YOUR TASK. Please return only the lines from the one holding "Instruction: Open the テーマ(T) menu" through the one holding "Task: Click the green Z-Wave controller icon", exactly as they appear in the records below, both ends included.
--- RECORD EXCERPTS Enclosed Below ---
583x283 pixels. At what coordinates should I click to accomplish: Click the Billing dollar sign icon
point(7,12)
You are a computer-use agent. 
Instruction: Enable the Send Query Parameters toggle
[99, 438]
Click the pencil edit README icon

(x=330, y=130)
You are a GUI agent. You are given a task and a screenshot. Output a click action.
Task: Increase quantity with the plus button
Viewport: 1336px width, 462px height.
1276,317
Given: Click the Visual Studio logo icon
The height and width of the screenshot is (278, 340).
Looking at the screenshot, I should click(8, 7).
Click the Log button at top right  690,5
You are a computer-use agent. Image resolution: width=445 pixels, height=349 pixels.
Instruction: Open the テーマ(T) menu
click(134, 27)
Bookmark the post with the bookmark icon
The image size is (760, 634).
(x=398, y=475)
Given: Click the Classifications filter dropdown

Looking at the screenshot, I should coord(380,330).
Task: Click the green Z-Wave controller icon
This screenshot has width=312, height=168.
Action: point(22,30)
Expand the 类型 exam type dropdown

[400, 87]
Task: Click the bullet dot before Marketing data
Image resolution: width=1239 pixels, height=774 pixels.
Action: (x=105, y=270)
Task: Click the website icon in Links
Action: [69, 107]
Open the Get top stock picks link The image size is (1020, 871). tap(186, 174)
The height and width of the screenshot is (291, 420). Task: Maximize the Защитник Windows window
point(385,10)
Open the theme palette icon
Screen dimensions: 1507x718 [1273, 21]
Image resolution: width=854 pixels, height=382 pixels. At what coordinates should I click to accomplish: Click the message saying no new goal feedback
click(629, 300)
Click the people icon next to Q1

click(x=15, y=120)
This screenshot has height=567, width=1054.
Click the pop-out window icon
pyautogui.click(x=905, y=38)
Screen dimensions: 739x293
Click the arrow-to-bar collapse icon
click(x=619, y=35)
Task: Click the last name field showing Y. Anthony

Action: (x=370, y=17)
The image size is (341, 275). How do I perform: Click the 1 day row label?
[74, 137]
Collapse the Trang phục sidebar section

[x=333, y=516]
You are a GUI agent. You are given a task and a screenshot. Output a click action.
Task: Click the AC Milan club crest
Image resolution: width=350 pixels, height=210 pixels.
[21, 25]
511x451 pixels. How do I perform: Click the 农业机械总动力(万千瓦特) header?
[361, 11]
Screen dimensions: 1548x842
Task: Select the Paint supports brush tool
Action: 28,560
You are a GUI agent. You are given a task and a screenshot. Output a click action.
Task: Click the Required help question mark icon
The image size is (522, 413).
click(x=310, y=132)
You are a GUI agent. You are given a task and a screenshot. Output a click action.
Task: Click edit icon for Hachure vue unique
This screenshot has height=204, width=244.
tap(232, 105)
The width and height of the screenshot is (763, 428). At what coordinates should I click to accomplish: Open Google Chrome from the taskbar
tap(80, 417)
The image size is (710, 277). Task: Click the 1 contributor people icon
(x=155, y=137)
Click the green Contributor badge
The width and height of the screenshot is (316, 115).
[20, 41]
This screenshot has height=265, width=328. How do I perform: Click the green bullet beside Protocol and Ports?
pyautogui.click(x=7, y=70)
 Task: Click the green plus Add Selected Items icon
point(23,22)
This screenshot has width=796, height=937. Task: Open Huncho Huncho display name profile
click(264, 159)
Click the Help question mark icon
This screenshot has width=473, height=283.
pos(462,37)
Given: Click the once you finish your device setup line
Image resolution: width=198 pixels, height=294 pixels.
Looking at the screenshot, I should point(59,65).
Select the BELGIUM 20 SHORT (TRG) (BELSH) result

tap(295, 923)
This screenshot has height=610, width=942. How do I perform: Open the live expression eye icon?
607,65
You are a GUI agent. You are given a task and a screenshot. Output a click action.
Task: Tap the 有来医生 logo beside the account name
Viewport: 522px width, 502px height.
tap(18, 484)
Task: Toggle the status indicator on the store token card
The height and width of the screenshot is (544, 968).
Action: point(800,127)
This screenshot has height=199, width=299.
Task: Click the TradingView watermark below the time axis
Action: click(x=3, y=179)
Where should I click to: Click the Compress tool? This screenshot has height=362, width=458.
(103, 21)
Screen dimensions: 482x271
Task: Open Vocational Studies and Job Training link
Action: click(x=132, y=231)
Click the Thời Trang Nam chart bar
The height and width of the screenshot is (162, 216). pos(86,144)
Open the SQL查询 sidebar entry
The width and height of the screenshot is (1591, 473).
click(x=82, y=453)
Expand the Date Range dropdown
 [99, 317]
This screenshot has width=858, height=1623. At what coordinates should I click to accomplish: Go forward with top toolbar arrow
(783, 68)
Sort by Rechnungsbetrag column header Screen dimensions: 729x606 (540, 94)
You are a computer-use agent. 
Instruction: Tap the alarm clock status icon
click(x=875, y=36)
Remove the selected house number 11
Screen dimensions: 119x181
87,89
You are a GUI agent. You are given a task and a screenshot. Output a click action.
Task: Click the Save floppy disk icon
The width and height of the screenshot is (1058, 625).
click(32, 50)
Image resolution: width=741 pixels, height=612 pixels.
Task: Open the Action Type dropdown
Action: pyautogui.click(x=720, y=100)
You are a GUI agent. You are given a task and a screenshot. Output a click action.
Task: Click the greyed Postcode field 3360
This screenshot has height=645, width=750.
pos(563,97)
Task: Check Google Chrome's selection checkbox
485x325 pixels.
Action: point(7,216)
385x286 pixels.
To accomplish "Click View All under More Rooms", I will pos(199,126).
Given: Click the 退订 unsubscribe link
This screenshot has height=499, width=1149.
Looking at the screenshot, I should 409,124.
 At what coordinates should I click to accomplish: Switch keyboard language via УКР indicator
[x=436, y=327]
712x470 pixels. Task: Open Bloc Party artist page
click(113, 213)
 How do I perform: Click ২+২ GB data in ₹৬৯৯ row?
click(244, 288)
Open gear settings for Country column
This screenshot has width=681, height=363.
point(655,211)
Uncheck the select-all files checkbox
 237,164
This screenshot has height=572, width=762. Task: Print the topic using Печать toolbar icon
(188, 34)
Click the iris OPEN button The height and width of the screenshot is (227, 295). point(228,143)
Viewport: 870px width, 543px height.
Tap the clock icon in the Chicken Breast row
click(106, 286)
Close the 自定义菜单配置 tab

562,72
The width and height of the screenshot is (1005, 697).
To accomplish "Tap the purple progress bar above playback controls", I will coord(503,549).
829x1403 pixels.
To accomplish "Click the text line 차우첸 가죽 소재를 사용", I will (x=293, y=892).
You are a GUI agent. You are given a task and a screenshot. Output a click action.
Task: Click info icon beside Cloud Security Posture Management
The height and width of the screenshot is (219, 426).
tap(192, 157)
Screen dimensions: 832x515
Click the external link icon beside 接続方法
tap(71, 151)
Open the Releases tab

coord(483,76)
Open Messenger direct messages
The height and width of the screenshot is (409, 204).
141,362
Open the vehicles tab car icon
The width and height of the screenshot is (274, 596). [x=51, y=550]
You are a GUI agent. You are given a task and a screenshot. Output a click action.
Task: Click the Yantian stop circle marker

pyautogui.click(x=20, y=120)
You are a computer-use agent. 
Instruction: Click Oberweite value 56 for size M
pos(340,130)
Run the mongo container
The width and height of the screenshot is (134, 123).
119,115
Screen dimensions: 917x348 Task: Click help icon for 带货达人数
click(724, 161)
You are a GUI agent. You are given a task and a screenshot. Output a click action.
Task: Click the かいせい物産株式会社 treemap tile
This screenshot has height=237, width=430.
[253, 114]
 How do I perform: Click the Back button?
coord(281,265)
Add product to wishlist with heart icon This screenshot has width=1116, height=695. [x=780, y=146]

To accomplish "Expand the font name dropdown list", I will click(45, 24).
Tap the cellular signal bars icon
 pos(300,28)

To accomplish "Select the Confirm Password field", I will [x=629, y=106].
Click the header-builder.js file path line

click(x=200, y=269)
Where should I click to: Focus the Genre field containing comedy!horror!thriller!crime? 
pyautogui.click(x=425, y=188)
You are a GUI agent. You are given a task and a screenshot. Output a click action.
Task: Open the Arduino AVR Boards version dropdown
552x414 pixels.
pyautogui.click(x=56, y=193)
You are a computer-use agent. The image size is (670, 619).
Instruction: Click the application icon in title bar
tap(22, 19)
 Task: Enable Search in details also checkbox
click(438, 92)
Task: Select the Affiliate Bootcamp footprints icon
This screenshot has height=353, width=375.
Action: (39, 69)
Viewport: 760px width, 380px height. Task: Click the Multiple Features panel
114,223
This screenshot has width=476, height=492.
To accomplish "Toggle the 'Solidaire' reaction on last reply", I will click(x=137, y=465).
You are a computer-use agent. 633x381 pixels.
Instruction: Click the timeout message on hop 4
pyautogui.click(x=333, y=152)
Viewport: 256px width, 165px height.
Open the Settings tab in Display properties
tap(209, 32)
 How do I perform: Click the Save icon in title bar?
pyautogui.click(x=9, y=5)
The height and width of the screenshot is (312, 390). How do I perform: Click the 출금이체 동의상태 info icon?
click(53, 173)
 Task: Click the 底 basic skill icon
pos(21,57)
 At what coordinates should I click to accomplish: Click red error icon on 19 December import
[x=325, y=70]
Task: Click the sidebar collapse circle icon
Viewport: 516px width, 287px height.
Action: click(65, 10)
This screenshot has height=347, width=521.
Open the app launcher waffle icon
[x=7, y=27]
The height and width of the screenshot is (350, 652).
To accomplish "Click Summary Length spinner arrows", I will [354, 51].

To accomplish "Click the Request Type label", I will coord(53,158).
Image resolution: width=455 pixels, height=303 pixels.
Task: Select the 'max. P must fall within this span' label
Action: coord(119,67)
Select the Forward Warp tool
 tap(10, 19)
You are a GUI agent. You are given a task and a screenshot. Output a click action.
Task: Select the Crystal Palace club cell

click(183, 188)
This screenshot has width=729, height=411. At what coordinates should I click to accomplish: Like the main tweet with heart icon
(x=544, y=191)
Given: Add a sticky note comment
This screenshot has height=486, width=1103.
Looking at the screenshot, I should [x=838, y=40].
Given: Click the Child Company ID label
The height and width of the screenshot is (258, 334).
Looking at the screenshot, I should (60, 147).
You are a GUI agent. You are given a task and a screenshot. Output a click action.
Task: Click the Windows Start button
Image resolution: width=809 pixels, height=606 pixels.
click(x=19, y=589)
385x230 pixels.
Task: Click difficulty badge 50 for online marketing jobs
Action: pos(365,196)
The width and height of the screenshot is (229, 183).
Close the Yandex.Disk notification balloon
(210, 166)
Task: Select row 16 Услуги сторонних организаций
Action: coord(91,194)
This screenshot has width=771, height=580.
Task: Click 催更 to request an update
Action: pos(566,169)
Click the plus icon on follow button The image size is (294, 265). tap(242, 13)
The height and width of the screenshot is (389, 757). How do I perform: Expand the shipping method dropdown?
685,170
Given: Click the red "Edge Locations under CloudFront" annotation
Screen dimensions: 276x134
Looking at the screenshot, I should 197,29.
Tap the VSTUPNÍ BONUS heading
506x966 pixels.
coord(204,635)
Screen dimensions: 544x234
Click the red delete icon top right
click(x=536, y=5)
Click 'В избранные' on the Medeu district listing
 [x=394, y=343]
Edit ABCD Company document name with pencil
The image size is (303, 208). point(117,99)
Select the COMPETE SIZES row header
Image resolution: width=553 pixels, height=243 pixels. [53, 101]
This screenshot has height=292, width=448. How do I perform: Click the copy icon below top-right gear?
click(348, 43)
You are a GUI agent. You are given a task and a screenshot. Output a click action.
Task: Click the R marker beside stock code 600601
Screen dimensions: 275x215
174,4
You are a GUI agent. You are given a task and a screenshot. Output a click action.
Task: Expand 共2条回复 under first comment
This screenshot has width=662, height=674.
--- End of Enclosed RECORD EXCERPTS ---
SOLUTION BELOW.
Instruction: Open the テーマ(T) menu
click(134, 27)
Bookmark the post with the bookmark icon
The image size is (760, 634).
(x=398, y=475)
Given: Click the Classifications filter dropdown

Looking at the screenshot, I should coord(380,330).
Task: Click the green Z-Wave controller icon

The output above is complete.